Abstract

High blood pressure at midlife has been consistently identified as a risk factor for dementia in late life, while dementia onset is typically associated with a subsequent decline of blood pressure values. A previous meta-analysis of randomized controlled studies of anti-hypertensive treatment in old age has shown a borderline effect of active treatment in reducing the risk of dementia. The cognitive sub-studies of SPRINT (SPRINT-MIND) and of HOPE-3, published in 2019, were aimed at assessing the cognitive effect of aggressive antihypertensive treatment. In SRINT-MIND, that included subjects with high vascular risk, the risk of dementia (primary outcome) did not differ between groups, but the risk of mild cognitive impairment was significantly reduced in the treatment group. Conversely in HOPE-3, that included subjects with intermediate vascular risk, no significant cognitive effect was observed, with a trend for a better outcome in the placebo arm in the subgroup with lower baseline systolic blood pressure. These data add to observational studies showing detrimental cognitive effect of lower blood pressure values in very old subjects, with cognitive impairment, disability, and complex health problems.

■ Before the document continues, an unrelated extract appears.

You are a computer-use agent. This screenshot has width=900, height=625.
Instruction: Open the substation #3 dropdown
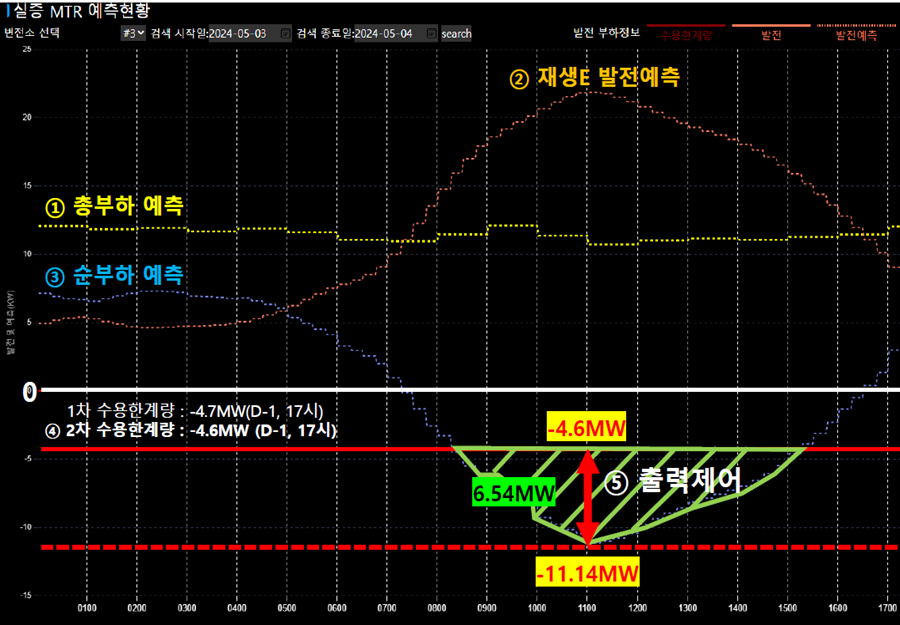point(133,33)
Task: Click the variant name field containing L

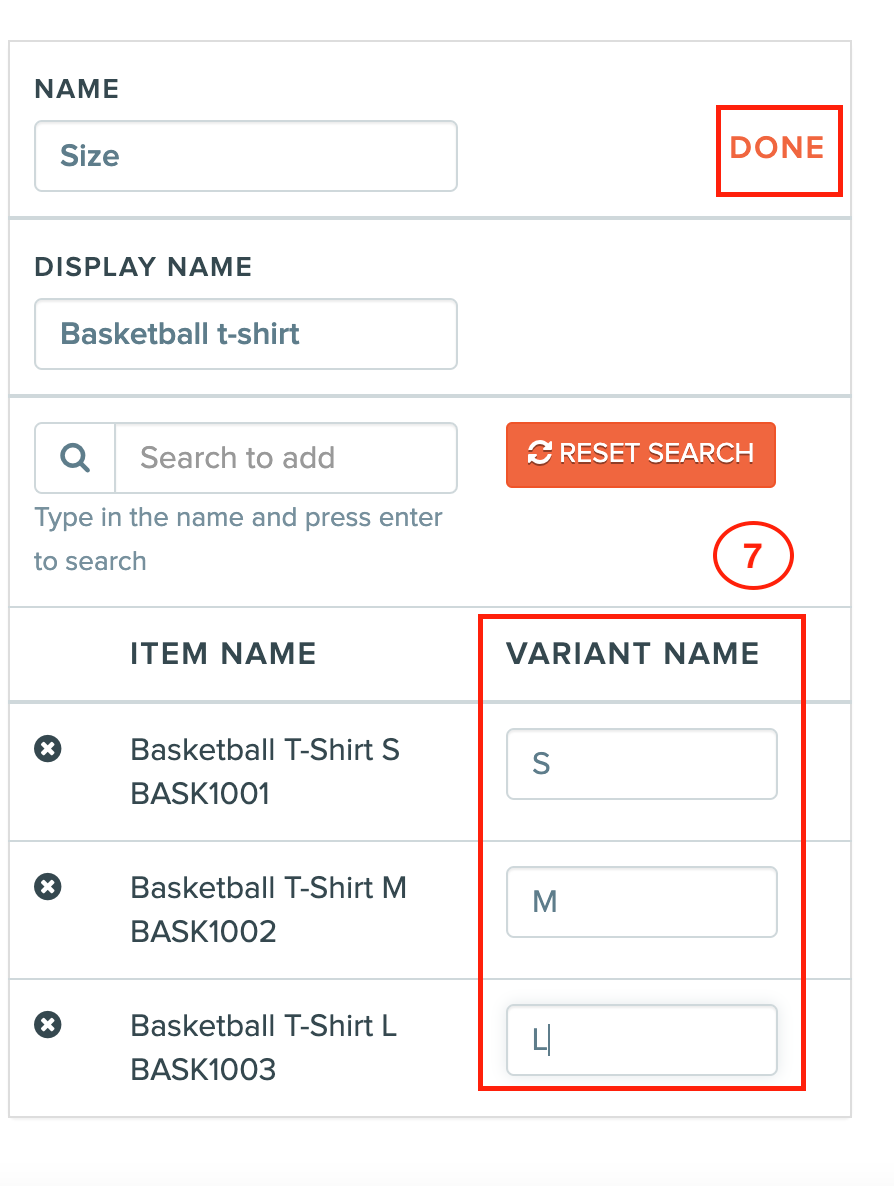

Regarding longevity, observational studies confirm protective effects of lower blood pressure values, although systolic blood pressure <130 mmHg are associated with greater mortality risk in subjects with cognitive and/or motor impairment. On the whole antihypertensive treatment might decrease the risk of cognitive impairment in older, robust, high vascular risk subjects. Yet the presence of cognitive impairment might modify the prognostic effect of antihypertensive treatment and advise against aggressive blood pressure lowering.